--- EXTRACTED TEXT ---
>>>>
# Is Elder Sign a better package than Arkham Horror?



## Dethklok

I hated Arkham Horror and don't expect Elder Sign to be much better - it's by the same designers, and has similarly sterile powergaming mechanics (_e.g._ clue tokens are not clues, but rather meaningless powerups).

Lovecraft was a brilliant writer; the expanded Mythos his friends and fans created was harder to take seriously; and the board games, movies, and yes, roleplaying games this Mythos spawned are almost without exception sheer dreck.

Have fun!


----------



## SkidAce

Elder Sign was amusing.

Arkham Horror was a whole nother level of complexity indeed.  But we did have fun with the cooperative aspect.  I followed people around sealing gates.  Neat.


----------



## Whizbang Dustyboots

How does the Elder Sign iOS app compare, anyone know?


----------



## CAFRedblade

From everything I've heard Arkham Horror can be a long 2-3 hour game, or more with the various expansions.  Meanwhile I've played Elder Sign a few times, with the single expansion included, and it's been anywhere from 30min to an hour of play time.  I rather enjoy Elder Sign, while it has lots of fiddly bits and pieces, it runs fairly smoothly from my experience.  You can watch a play through of the basic Elder Sign on Geek & Sundry's TableTop YouTube Channel.


----------



## Jhaelen

Whizbang Dustyboots said:


> How does the Elder Sign iOS app compare, anyone know?



Very good from what I've heard - better than the actual board game, according to a friend of mine who has both.

I'm a big fan of Arkham Horror and have played over 200 games. It's indeed a pity that most games take such a long time (3-5 hours in my experience), but Elder Sign simply cannot compare.
To me it's just Mythos yahtzee, while AH is almost an introductionary level RPG.


----------



## GrahamWills

Dethklok said:


> I hated Arkham Horror and don't expect Elder Sign to be much better - it's by the same designers, and has similarly sterile powergaming mechanics (_e.g._ clue tokens are not clues, but rather meaningless powerups).
> 
> Lovecraft was a brilliant writer; the expanded Mythos his friends and fans created was harder to take seriously; and the board games, movies, and yes, roleplaying games this Mythos spawned are almost without exception sheer dreck.




Well, that review is a little hard to take seriously. There are lots of reasons to dislike AH, but this is the first time I've heard it called overly abstract. Clue tokens are also not power-ups, as they have two functions. Most importantly they let you know how to seal gates, not simply close them, which is neither a power-up nor sterile. It is in fact exactly thematic wrt the books.
<<<<
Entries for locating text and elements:
>>>>
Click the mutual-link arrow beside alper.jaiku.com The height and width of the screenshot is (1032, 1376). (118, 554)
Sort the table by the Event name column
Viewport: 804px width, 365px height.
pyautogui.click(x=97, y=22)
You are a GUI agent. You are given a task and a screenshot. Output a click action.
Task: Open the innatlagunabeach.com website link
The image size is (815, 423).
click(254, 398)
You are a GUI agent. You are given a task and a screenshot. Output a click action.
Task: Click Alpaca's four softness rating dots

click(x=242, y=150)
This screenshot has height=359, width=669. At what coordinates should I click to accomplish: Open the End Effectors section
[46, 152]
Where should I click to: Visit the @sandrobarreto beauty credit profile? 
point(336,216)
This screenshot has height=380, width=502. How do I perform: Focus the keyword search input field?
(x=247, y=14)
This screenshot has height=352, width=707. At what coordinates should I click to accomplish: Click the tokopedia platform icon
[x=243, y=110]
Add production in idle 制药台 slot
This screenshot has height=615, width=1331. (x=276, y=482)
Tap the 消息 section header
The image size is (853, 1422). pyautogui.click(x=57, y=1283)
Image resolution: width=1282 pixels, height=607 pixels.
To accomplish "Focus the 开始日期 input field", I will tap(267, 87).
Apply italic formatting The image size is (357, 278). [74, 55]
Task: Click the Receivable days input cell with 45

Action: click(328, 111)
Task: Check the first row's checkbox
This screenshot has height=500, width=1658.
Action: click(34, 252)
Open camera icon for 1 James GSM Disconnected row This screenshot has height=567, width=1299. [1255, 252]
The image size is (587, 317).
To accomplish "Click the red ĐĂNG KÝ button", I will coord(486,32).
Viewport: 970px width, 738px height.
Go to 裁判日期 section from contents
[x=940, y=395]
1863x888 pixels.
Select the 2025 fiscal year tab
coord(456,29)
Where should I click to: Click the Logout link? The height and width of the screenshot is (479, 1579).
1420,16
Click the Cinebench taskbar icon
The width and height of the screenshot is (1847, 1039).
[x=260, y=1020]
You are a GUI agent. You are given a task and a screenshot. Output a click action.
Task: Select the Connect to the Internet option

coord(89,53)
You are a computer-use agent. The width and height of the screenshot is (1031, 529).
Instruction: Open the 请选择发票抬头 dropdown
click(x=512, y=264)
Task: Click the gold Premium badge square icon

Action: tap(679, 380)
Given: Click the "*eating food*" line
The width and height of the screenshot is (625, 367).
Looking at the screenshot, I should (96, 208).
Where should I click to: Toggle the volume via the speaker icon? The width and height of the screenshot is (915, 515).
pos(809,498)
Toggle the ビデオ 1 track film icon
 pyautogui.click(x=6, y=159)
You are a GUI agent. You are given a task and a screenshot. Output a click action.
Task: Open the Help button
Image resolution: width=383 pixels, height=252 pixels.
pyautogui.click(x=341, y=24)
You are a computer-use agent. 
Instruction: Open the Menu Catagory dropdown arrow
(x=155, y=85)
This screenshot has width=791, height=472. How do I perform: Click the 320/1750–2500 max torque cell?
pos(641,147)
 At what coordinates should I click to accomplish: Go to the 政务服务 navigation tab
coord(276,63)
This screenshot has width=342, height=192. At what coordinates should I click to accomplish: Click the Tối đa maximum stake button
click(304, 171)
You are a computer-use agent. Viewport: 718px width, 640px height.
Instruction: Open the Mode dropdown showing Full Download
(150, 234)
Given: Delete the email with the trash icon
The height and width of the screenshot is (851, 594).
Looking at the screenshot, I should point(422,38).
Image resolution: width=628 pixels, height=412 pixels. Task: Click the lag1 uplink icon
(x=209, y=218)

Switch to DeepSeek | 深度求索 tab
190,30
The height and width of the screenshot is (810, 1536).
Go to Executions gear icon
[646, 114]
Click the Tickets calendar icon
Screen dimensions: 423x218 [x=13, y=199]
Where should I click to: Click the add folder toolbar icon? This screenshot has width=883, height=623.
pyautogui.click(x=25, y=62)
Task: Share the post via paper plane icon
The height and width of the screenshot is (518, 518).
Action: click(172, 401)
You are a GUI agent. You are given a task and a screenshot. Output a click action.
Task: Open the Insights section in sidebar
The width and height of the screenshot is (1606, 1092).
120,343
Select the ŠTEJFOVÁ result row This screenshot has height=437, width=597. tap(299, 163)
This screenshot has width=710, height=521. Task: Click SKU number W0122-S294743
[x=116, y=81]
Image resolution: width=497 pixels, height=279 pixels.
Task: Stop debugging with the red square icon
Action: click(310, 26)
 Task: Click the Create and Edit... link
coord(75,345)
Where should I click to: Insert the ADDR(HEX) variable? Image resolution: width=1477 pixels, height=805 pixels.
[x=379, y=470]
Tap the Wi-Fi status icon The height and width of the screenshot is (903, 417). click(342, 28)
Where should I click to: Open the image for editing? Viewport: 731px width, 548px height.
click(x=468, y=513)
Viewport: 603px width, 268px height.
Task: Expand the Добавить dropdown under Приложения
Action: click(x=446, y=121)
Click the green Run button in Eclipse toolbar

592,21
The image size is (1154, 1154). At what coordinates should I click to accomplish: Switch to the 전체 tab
<<<<
--- GIVEN EXERCISE ---
Pick up the forum thread comparing Elder Sign and Arkham Horror from where it stops.

--- THE OUTPUT ---
Also, Lovecraft, although highly imaginative and fabulous to read, is not lauded for his actual writing ability. At best he is a good writer.

Finally, the roleplaying game based on his work is recognized as a top class game, strongly thematic, and one of the few that has endured and own strong.

As far as Elder Sign is concerned, it is way lighter and more abstract that AH, to the point of not really being comparable. "Cthulhu Yahtzee" is not a bad summation, I like the game, but not enough to buy it. Fun though, so YMMV


----------



## GrahamWills

The iOS app is very, very good -- in the sense of faithful to the base game. Much cheaper too, so if on the fence about ES, try the app first.


----------



## MerricB

Finally got to play Elder Sign recently. I found it pretty bad. Thematically, it is a mess. Arkham Horror drips theme, but Elder Sign just has you rolling to match symbols rather than involving any story element in the game. If you divorce the theme from the mechanics, then Elder Sign is extremely average with not much to recommend it: the decisions you're making just aren't that interesting, and some of the rolls you need are highly improbable.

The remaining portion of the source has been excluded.